A inflação medida pelo Índice Nacional de Preços ao Consumidor (INPC) ficou em 0,65% no mês de maio. Com o resultado, o indicador passou a acumular variação de 4,42% nos últimos 12 meses, de acordo com dados divulgados nesta sexta-feira (12/06) pelo Instituto Brasileiro de Geografia e Estatística (IBGE).
No levantamento mais recente, os alimentos apresentaram a maior pressão sobre o índice, com aumento de 1,33% no período. Já os produtos não alimentícios registraram elevação mais moderada, de 0,43%.

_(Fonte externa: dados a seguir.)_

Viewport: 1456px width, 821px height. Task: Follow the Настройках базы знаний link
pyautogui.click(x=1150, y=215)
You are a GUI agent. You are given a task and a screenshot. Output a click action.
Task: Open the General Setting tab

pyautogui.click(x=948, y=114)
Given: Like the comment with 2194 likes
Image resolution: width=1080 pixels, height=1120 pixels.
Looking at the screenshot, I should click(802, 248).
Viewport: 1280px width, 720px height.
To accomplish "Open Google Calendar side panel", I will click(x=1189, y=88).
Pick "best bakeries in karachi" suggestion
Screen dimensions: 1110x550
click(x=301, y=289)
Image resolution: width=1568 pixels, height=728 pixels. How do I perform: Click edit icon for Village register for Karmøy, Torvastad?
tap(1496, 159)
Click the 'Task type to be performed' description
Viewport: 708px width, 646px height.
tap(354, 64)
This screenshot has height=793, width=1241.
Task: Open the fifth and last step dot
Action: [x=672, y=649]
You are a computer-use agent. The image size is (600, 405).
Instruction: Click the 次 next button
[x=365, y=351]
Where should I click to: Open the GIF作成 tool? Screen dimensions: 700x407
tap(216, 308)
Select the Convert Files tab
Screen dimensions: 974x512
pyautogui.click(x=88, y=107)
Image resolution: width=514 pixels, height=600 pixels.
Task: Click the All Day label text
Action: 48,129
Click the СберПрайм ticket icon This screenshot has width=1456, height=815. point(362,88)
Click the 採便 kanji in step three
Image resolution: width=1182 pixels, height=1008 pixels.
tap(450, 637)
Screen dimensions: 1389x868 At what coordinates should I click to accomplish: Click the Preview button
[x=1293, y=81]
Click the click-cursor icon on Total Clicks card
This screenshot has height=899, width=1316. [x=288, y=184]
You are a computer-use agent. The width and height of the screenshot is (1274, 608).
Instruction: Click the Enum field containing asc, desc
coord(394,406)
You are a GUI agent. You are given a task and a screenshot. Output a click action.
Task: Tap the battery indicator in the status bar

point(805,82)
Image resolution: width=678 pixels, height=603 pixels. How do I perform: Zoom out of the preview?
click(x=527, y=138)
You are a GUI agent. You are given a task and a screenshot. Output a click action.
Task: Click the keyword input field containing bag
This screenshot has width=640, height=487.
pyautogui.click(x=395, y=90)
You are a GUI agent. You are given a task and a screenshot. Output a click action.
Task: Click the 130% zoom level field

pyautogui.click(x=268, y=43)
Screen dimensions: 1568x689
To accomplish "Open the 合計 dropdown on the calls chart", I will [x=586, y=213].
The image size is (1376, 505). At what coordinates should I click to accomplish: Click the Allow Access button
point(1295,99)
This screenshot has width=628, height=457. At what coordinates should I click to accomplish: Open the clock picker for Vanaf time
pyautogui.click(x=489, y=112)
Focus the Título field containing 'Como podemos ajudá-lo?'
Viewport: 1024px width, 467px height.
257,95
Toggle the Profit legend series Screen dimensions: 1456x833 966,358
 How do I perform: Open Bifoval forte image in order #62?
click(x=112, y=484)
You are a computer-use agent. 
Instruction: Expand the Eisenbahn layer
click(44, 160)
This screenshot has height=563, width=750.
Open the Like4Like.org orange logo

Utilizado como referência para negociações trabalhistas em diversas categorias, o INPC tem impacto direto sobre a renda de milhões de brasileiros. O acumulado do indicador ao longo de 12 meses costuma servir de base para reajustes salariais firmados durante o ano.

Entre os benefícios vinculados ao índice estão o seguro-desemprego, o teto do Instituto Nacional do Seguro Social (INSS) e os pagamentos destinados a segurados que recebem acima do salário mínimo. No caso do piso nacional, o cálculo considera o resultado apurado em novembro.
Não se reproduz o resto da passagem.